第2話 rail(お題 列車)

 ふと気づくと、僕は電車の中にいた。座っている所は四人がお見合いのように向かいあう席になっている。少し古いタイプの機種のようだ。


 ……いつの間に乗り込んだのだろう。よく覚えていない。

 周りを見回すとほぼ誰もいないようだったが、隣の同じように並んだ席に誰かがいる。その姿になんとなく見覚えがあった。


「須田さん……?」

 僕が声をかけると、その人はこちらを振り返る。

「……あれ? もしかしてミサキっち?」

 なつかしい笑顔に、僕は胸がいっぱいになった。

「久しぶりですね…」

「そうだね。10年ぶりくらいかな」

「たぶん12年ですね」

「そんなになるか…」

 人懐っこい笑みをまた浮かべる。

 彼はある劇団のサークルの先輩だった。
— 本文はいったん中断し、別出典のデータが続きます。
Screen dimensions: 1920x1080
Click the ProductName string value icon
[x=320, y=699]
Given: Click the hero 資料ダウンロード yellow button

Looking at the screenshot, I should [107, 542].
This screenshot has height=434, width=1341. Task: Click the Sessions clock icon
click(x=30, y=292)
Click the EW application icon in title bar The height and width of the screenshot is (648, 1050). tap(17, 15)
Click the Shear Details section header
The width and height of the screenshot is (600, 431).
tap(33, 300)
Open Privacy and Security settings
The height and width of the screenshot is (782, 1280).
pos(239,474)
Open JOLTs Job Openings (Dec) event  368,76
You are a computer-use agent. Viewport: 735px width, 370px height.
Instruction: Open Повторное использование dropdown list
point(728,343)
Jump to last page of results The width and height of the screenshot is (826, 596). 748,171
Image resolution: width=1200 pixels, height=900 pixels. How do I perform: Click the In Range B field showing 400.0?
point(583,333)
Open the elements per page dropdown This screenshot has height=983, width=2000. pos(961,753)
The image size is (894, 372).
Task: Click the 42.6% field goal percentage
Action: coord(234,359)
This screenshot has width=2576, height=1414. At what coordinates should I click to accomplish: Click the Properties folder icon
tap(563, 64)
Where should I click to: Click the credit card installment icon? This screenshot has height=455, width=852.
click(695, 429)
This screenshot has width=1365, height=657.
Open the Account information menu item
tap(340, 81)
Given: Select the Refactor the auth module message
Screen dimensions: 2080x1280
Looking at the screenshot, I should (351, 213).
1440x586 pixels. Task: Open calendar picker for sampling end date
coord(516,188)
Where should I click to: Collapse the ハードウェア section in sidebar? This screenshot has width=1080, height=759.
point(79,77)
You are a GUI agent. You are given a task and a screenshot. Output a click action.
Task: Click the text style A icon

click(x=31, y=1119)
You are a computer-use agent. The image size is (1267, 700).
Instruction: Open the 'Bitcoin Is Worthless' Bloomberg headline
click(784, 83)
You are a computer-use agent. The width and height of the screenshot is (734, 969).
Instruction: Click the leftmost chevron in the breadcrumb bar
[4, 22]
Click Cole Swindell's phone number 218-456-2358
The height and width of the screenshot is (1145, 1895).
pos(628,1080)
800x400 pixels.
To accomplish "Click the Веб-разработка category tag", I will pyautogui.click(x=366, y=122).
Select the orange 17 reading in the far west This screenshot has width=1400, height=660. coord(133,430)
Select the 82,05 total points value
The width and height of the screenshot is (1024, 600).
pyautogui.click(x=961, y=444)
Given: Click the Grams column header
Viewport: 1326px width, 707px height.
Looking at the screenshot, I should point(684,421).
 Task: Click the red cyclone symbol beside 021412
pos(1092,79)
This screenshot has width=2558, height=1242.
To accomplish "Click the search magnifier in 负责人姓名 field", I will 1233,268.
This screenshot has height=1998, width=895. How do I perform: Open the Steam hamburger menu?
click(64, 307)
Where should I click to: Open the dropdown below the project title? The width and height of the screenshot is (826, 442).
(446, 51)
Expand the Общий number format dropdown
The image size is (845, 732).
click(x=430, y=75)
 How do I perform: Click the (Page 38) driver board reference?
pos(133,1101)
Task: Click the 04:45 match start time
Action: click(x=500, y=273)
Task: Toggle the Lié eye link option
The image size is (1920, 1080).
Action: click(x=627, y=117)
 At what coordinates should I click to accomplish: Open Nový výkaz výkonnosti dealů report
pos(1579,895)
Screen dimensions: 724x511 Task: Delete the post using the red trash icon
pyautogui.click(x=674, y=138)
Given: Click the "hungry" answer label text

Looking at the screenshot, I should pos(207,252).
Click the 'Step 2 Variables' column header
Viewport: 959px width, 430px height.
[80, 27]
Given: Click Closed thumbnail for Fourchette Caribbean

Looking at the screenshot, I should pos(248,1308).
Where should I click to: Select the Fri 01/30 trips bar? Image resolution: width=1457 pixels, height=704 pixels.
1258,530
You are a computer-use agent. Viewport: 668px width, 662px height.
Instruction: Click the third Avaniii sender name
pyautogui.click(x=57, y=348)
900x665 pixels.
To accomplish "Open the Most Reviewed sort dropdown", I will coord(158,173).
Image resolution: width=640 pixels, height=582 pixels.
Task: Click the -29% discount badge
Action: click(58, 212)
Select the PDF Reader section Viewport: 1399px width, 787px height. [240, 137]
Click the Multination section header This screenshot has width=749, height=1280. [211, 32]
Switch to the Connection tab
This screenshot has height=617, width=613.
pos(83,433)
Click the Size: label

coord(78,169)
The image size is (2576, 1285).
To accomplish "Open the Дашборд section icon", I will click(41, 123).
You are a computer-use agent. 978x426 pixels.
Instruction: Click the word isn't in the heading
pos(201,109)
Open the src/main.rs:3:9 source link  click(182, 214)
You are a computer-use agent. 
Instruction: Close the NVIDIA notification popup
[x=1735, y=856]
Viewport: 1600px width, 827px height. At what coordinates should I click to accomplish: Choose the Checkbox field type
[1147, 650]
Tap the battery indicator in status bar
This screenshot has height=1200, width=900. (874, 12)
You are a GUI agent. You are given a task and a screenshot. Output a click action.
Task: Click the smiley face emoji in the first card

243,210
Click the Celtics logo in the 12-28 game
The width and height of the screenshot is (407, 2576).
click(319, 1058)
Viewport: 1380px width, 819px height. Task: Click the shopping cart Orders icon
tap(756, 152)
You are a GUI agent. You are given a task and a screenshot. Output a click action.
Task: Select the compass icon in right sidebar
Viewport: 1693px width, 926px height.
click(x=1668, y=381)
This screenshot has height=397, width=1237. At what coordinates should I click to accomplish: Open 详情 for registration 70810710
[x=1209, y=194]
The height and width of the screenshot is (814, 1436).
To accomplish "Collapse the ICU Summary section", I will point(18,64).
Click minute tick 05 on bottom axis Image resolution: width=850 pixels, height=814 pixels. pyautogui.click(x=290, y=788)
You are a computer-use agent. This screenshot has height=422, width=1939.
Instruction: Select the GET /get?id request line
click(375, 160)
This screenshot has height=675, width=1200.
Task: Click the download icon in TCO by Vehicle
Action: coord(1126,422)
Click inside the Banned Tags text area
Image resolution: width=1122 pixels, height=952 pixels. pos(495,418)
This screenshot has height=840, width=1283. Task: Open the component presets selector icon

演技がとても上手く、タップダンスができるなど多才でおまけに人当たりがいいのでサークルのみんなが須田さんの事を慕っていた。

「みんな元気にしてる?」

「もうほとんど疎遠になっちゃって…」

 僕は思い出そうと首をかしげた。

「小山さんは自分の劇団を立ち上げて、中川っちは地元に戻って子どもを産んだって聞きました」

「そうか…」

 彼は昔を懐かしむような顔をする。

「コンは5年くらい前に結婚して、福井に住んでるみたいです」

「コン、地方に行ったのか。あの子は都会生まれなのになじんでない感じがしたもんな」

「そうですね……」

 僕はあいづちを打ちながら、彼の留学先へ遊びに行った時にイギリスの片田舎でのびのびと暮らしていた様子を思い出した。


「……あなたがいなくなって、マユさん悲しがってましたよ」

「──マユなあ」

 彼は表情をくもらせる。

「もういい年だから、俺が嫁にもらってやらないとなあと思っていたのに……」

 僕はあの日の事を思い出した。彼がバイクで事故に遭い、病院に運ばれたと報せを受けた事を。

 じりじりしながら仕事を終え、急いで駆けつけけれどその時はもう間に合わなかったことを。


 彼の葬式が済んで、しばらくしてマユさんの家にみんなで遊びに行ったら、彼女は同棲していた家にそのまま住んでいた。気丈にふるまっていたけれど、時々見せる笑顔にはまだ暗いかげりがあった。

「どうしているんだろうな…」

 彼はつぶやく。

 けれど、僕はその後の彼女を知らない。仲のよかったコンなら知っているかもしれないけれど……

 彼女がここにいればいいのに、と思う。でも、それはきっと叶わないのだろう。


「そろそろ行くよ」

 窓の外を見て、彼は席を立つ。

「あの…!」

 僕もつられて立ち上がった。

「須田さん、マユさんに伝言があるなら伝えておきます」

「……」

 彼はしばらくの間考えていた。

「いや、やめとくよ。

 また俺の事を思い出して引きずっちゃうかもだし」

「……」

 そうかもしれない、と思う。

「ミサキっち、会えてよかったよ」

 片手を上げて彼は通路を歩いていった。


 もし彼に会えたなら、たくさん言いたい事があった。けれど、僕は立ちつくしたままその後ろ姿を見送る事しかできなかった。